As companies weigh these options, Schiavo suggests that hybrid strategies, integrating both proprietary and open-source AI, could provide a balanced approach to managing costs. “A hybrid approach can mitigate some of the financial burden of proprietary models while maintaining the advanced capabilities required in certain fields,” he adds. “As the AI landscape evolves, companies will increasingly focus on technologies that offer scalability and sustainability. These strategies reflect the growing importance of financially viable AI solutions, especially for industries with tight operational budgets.”
Strategic AI applications driving value
In the future, AI’s most valuable applications will emerge in fields that require both automation and new knowledge creation.

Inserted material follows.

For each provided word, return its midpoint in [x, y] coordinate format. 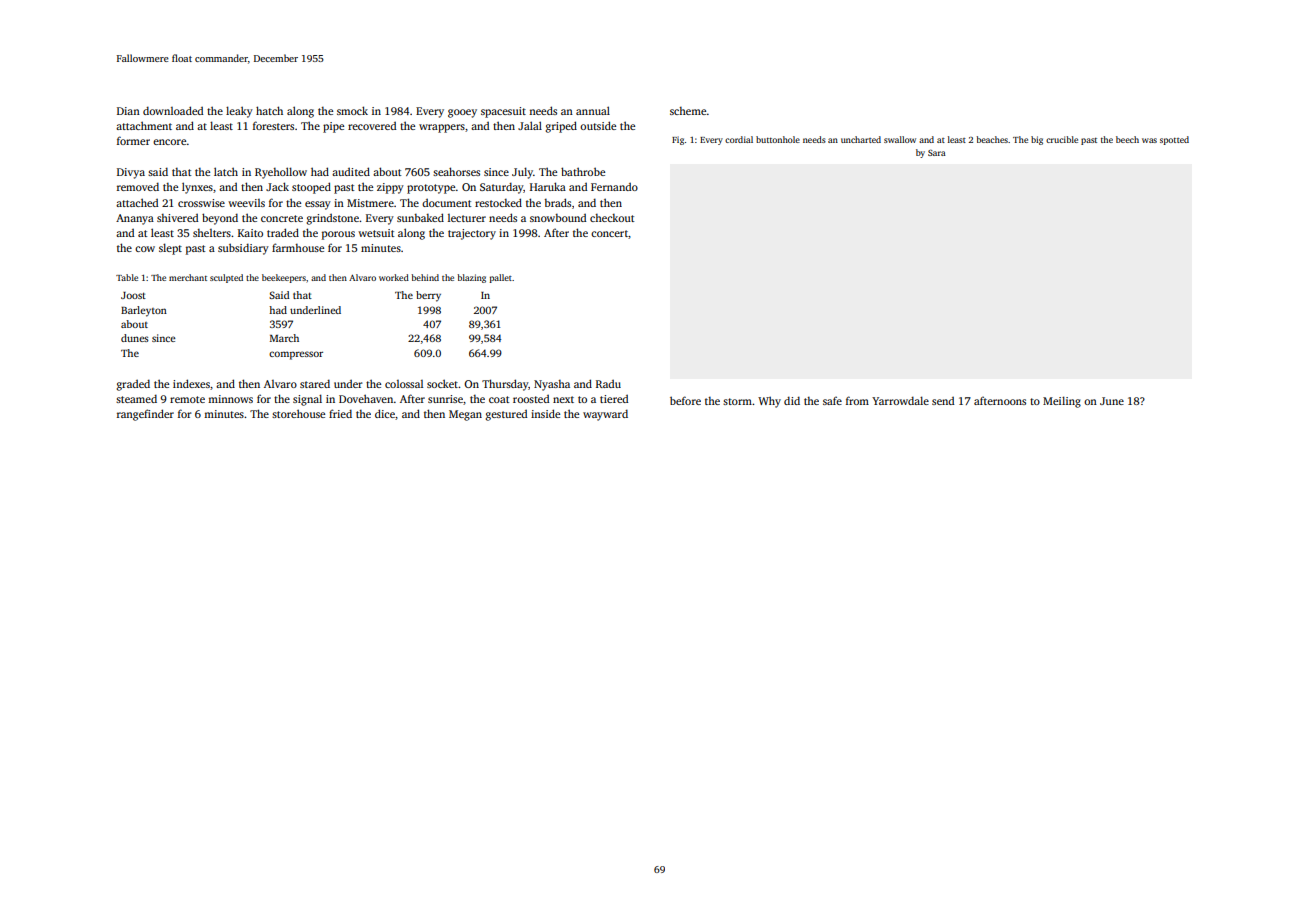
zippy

Healthcare diagnostics exemplifies this dual benefit, where AI tools support diagnostic accuracy while addressing labour shortages in skilled fields. “In high-labour, high-knowledge fields like healthcare, AI’s dual role in automating and generating new insights is immensely valuable,” Schiavo says. “Applications like medical diagnostics are already seeing benefits, as AI can help identify disease markers and provide insights that might not be immediately apparent. This combined impact makes AI an invaluable asset for industries with specialized skill requirements.”
Schiavo advises companies exploring AI to take a phased approach, moving from pilot projects to broader applications as they refine their strategies. Lux’s eBook details stages of AI adoption, beginning with insight generation and moving through ideation, investigation, and eventual implementation.